╭──

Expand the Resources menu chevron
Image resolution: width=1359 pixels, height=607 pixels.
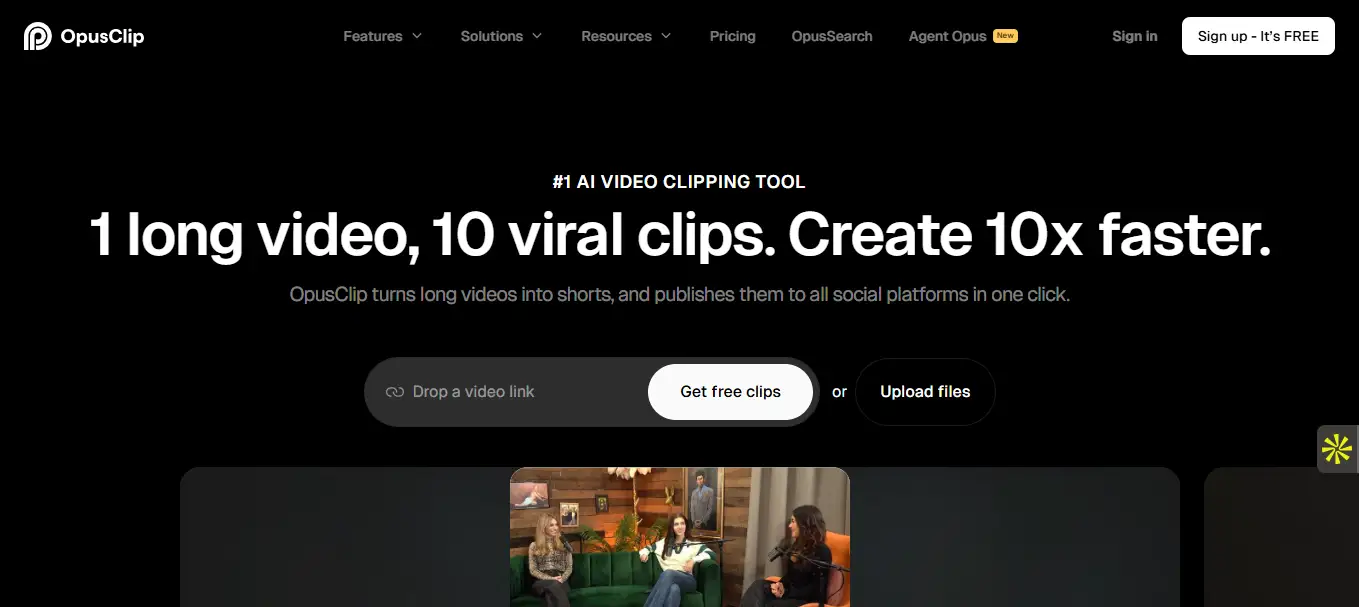pyautogui.click(x=666, y=36)

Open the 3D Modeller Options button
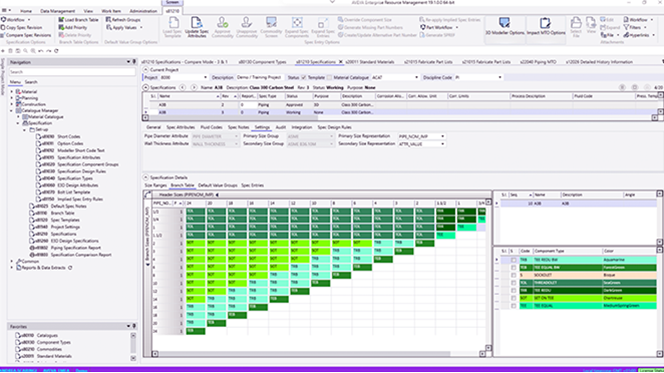pyautogui.click(x=504, y=26)
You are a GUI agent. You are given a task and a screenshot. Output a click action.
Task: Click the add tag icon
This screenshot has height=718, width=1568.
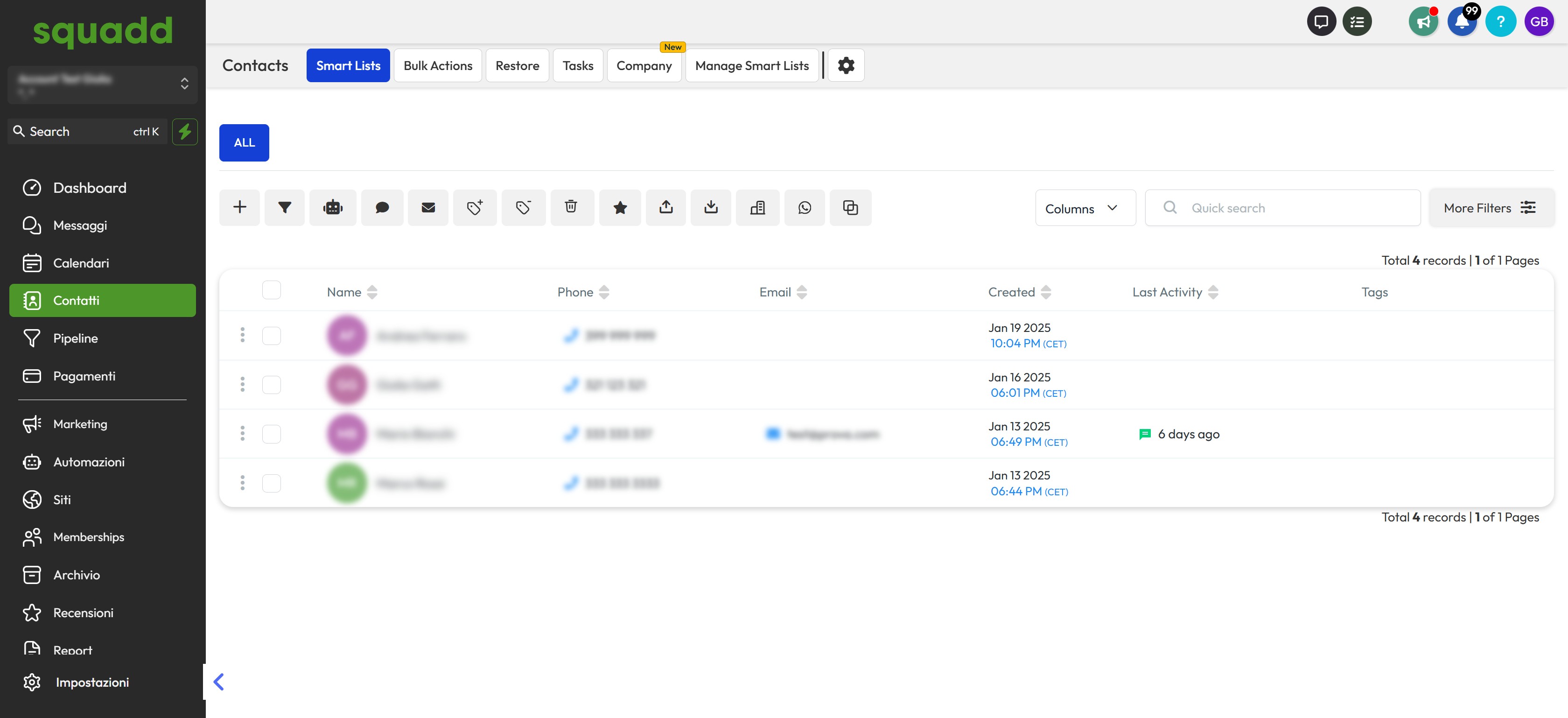click(x=474, y=208)
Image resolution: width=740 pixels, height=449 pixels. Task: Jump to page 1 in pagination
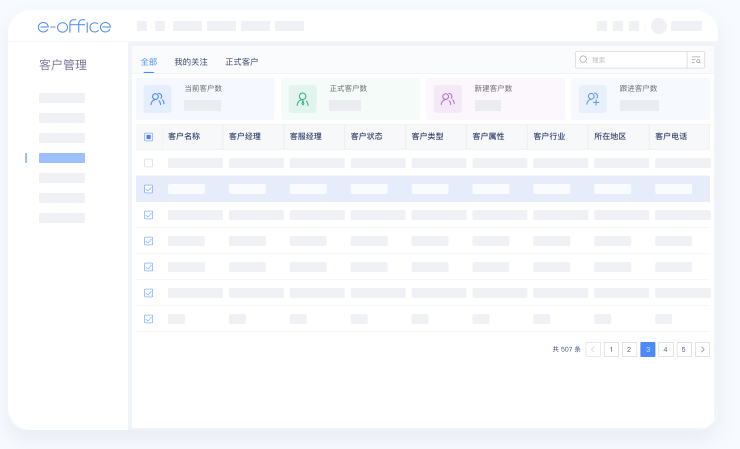611,349
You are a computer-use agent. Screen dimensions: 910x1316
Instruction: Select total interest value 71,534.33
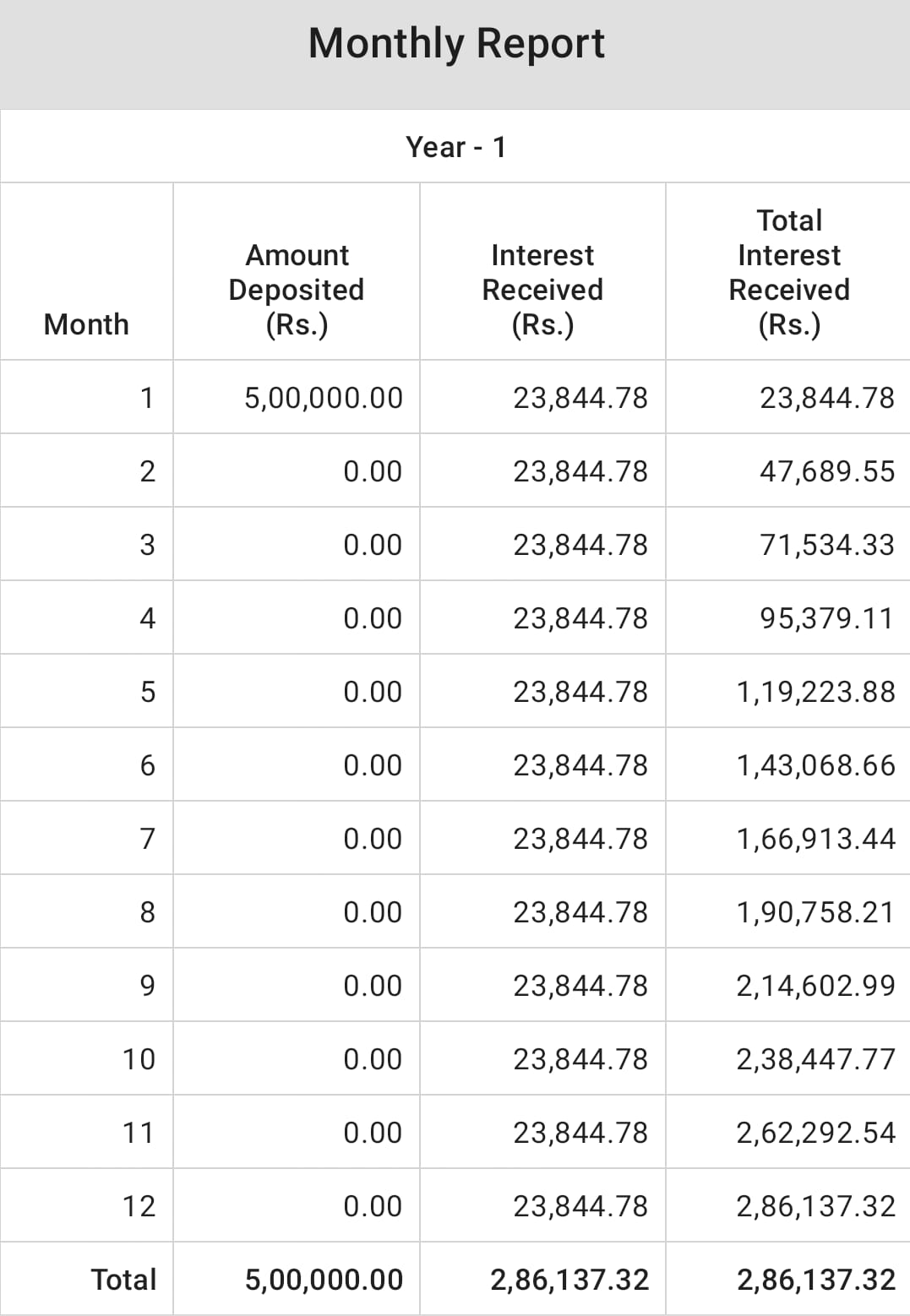(x=826, y=545)
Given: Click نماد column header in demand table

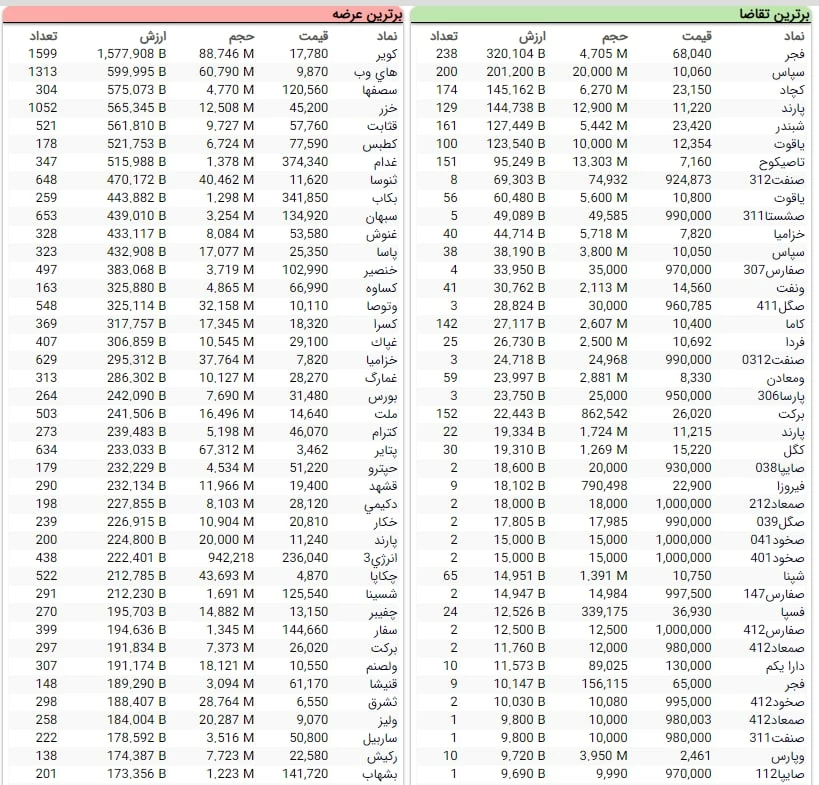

╰──

## Job
Put the lines of the listing above into a Markdown table with the columns "Row" and "Line". Number each line, skip the blank lines, and leave the pictures out.

## Right answer
| Row | Line |
|---|---|
| 1 | Expand the Resources menu chevron |
| 2 | Image resolution: width=1359 pixels, height=607 pixels. |
| 3 | pyautogui.click(x=666, y=36) |
| 4 | Open the 3D Modeller Options button |
| 5 | pyautogui.click(x=504, y=26) |
| 6 | You are a GUI agent. You are given a task and a screenshot. Output a click action. |
| 7 | Task: Click the add tag icon |
| 8 | This screenshot has height=718, width=1568. |
| 9 | click(x=474, y=208) |
| 10 | Image resolution: width=740 pixels, height=449 pixels. Task: Jump to page 1 in pagination |
| 11 | 611,349 |
| 12 | You are a computer-use agent. Screen dimensions: 910x1316 |
| 13 | Instruction: Select total interest value 71,534.33 |
| 14 | (x=826, y=545) |
| 15 | Given: Click نماد column header in demand table |